L’inflazione nasce anche dal conflitto redistributivo tra lavoratori e imprese. Uno shock come la pandemia ha dato una fiammata all’inflazione. Le imprese vogliono allora aumentare i prezzi senza aumentare i salari. I lavoratori vogliono invece aumentare i salari senza che i prezzi si incrementino. Il risultato è una spirale che non accontenta nessuno.
Se la Banca centrale cerca di frenare l’inflazione facendo rallentare l’economia, i prezzi scendono. Ma in questo modo si genera recessione, ed è il peggior equilibrio. Esiste un migliore equilibrio cooperativo, la cosiddetta politica dei redditi, ma è difficile da attuare. Le imprese e i sindacati si mettono d’accordo per non fare troppe rivendicazioni e le imprese si impegnano a non aumentare troppo i prezzi.
Cosa si può fare per riportare i prezzi sotto controllo? Con un evento mondiale come la pandemia sono state adottate misure macroeconomiche mai viste. Gli advisor di Donald Trump hanno suggerito di versare denaro nei conti correnti. In Italia è stato fatto per le imprese per evitare che fallissero. L’immissione di moneta ci consente di acquistare più beni solo se i prezzi non aumentano. Grandi quantità di denaro che “piovono dal cielo” tendono ad andare in autocombustione, bruciate dall’inflazione. Negli Stati Uniti è stata creata moneta dal nulla, accreditando 1600 dollari a ogni individuo. Il motore della moneta genera inflazione.
In periodo covid il risparmio è aumentato perché non c’era possibilità di spendere. Passata la pandemia, le famiglie avevano più moneta a disposizione. Ciò ha provocato l’espansione della capacità di domanda dei beni. Non era mai successo che l’economia mondiale si fosse fermata per poi riprendersi tutta contemporaneamente. L’eccesso di domanda ha fatto partire l’inflazione.
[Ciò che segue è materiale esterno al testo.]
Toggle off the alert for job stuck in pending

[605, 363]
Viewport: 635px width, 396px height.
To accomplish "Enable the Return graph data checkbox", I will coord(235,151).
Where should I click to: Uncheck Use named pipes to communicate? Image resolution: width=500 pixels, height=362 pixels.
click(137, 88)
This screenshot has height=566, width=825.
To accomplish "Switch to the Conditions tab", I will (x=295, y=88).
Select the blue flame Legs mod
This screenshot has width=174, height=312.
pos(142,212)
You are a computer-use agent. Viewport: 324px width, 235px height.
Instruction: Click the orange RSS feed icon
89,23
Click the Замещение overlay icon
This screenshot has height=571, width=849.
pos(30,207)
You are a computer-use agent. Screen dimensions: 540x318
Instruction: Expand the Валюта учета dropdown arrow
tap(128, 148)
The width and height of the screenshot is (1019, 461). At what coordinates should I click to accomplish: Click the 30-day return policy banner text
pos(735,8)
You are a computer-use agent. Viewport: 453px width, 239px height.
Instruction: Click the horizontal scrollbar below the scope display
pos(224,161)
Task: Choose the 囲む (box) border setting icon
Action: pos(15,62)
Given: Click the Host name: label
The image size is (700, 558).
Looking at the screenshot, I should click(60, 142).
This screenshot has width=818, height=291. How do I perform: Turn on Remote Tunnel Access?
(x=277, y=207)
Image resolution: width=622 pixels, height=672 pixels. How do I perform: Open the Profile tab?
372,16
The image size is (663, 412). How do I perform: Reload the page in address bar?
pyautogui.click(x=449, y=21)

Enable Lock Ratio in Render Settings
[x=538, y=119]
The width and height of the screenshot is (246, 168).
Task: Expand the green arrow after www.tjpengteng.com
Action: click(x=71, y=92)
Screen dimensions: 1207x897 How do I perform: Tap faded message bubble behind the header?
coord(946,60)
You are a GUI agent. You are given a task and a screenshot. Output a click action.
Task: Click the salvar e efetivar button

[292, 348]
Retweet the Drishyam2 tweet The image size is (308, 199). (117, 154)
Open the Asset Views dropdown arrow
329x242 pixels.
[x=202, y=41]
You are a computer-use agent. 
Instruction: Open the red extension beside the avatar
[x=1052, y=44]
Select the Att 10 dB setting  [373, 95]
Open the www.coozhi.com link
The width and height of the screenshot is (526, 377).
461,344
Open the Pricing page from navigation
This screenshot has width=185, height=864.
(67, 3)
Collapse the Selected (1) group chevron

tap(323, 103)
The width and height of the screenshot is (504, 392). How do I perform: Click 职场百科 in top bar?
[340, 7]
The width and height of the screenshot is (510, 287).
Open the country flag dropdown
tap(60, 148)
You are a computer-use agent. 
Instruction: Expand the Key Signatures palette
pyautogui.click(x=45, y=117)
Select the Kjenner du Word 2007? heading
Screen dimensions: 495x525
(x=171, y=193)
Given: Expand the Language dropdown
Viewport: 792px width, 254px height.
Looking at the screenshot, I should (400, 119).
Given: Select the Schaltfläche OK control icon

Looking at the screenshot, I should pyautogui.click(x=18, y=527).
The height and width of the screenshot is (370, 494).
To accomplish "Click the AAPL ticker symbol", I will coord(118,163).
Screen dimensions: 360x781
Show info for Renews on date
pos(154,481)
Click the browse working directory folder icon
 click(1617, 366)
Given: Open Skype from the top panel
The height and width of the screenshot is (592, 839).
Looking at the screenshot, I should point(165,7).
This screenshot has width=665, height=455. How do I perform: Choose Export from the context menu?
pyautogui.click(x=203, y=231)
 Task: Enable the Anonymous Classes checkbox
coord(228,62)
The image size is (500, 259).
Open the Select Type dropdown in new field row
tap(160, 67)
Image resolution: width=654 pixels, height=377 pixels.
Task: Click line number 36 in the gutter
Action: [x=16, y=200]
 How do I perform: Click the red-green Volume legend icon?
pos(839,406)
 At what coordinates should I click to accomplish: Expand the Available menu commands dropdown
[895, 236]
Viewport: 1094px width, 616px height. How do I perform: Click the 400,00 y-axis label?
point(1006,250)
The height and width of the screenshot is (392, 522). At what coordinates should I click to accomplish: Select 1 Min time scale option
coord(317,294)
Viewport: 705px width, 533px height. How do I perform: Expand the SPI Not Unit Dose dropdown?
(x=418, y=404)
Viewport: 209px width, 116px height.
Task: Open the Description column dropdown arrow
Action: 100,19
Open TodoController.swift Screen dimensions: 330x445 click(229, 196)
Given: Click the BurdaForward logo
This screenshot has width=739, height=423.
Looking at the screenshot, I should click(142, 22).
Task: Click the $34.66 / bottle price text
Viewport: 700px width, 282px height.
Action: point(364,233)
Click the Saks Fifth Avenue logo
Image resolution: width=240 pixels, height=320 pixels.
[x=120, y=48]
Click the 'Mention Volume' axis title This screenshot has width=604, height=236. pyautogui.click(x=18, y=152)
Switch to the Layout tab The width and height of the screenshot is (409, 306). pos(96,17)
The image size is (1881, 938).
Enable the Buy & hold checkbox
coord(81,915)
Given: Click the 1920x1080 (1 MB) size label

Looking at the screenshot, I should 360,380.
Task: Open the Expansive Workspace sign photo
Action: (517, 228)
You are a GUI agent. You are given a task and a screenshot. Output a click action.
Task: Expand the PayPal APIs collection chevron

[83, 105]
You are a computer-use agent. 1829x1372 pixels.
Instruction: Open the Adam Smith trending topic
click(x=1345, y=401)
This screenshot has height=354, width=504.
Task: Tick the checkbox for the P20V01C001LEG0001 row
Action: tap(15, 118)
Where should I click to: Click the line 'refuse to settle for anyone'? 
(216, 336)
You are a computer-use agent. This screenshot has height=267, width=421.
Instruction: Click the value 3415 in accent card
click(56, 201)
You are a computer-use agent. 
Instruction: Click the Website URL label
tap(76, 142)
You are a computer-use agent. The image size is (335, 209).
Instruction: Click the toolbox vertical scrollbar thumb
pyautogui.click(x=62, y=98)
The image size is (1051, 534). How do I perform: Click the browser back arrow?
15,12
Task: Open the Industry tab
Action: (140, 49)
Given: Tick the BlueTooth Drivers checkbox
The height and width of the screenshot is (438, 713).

Anche con il calo dei prezzi dell’energia, l’inflazione non si è riassorbita perché si è messo in moto il motore dell’aspettativa dell’inflazione. Le banche centrali controllano la quantità di moneta: non deve crescere troppo rapidamente altrimenti accende il motore dell’inflazione. Ma la moneta in circolazione serve per scambiare. Serve un’operazione a cavallo tra arte e scienza, ovvero tenere sotto controllo le aspettative di inflazione.